Type of steam locomotive

The Kowie Railway 4-4-0T of 1882 was a South African steam locomotive from the pre-Union era in the Cape of Good Hope.

In 1882, two "American" type tank locomotives entered passenger service on the private Kowie Railway which was under construction between Port Alfred and Grahamstown.

==The Kowie Railway==
The private Kowie Railway between Port Alfred and Grahamstown was built and operated by three successive private enterprises, all of which ran into financial difficulties.

In 1881, the Government of the Cape of Good Hope passed a Bill to authorise the London-based Grahamstown and Port Alfred Railway Company to construct a railway from Port Alfred to Grahamstown. The contract for construction was awarded to Pauling & Co. and the first sod was officially turned on 21 October 1881.

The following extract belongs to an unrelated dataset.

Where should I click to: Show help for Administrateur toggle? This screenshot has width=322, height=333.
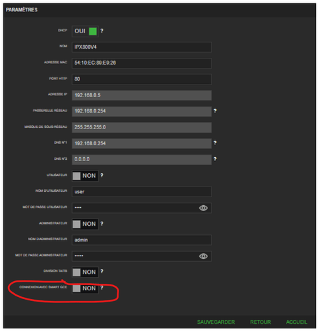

The Port Alfred-Grahamstown-Alicedale line

The surveyed route of the line crossed the Kowie River at Blaauwkrantz, where a high bridge needed to be constructed. It had been estimated that the line would be completed by the end of 1883, but since the construction of the Blaauwkrantz Bridge delayed progress, the 43 mi line was only partially opened to traffic from Port Alfred as far as Blaauwkrantz on 24 December 1883. Here, passengers had to disembark and complete the journey to Grahamstown on the post cart.

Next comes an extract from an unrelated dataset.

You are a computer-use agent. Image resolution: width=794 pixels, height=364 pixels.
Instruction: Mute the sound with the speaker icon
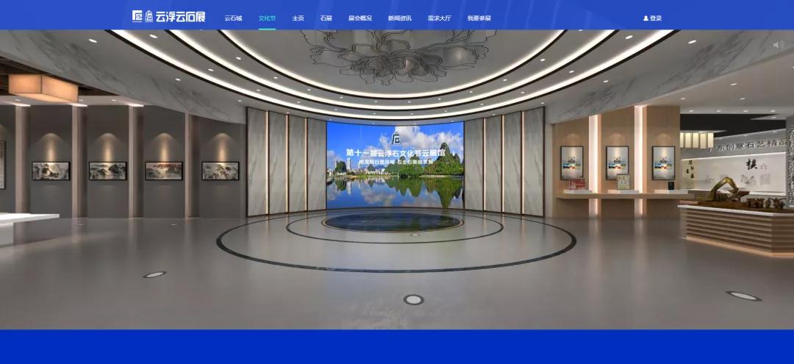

On 1 October 1884, the bridge was completed and opened to traffic. The Kowie Railway linked up with the Cape Government Railways at Grahamstown on 11 November 1884.

==Manufacturer==
In 1882, two locomotives, with works numbers 294 and 295, were delivered from Hunslet Engine Company to the Grahamstown and Port Alfred Railway Company. The locomotives were acquired for passenger working and were named Grahamstown and Bathurst respectively. They were designed for wood-burning and were equipped with large American-style balloon smokestacks which incorporated spark arresters.

==Liquidation==
Partly as a result of the difficulties experienced with harbour development at Port Alfred, the Grahamstown and Port Alfred Railway Company soon experienced financial difficulties and was forced into liquidation in 1887. In 1888, a group of Grahamstown residents formed a syndicate and took over the operation of the line to Port Alfred until 1895, when they sold out to the Kowie Railway Company.

The Kowie Railway was never prosperous. After the Cape Government eventually abandoned its attempts at harbour development at Port Alfred in 1898 due to the continuous silting up of the Kowie River, the line's financial difficulties increased. Track maintenance was neglected and the situation was aggravated by a series of minor accidents.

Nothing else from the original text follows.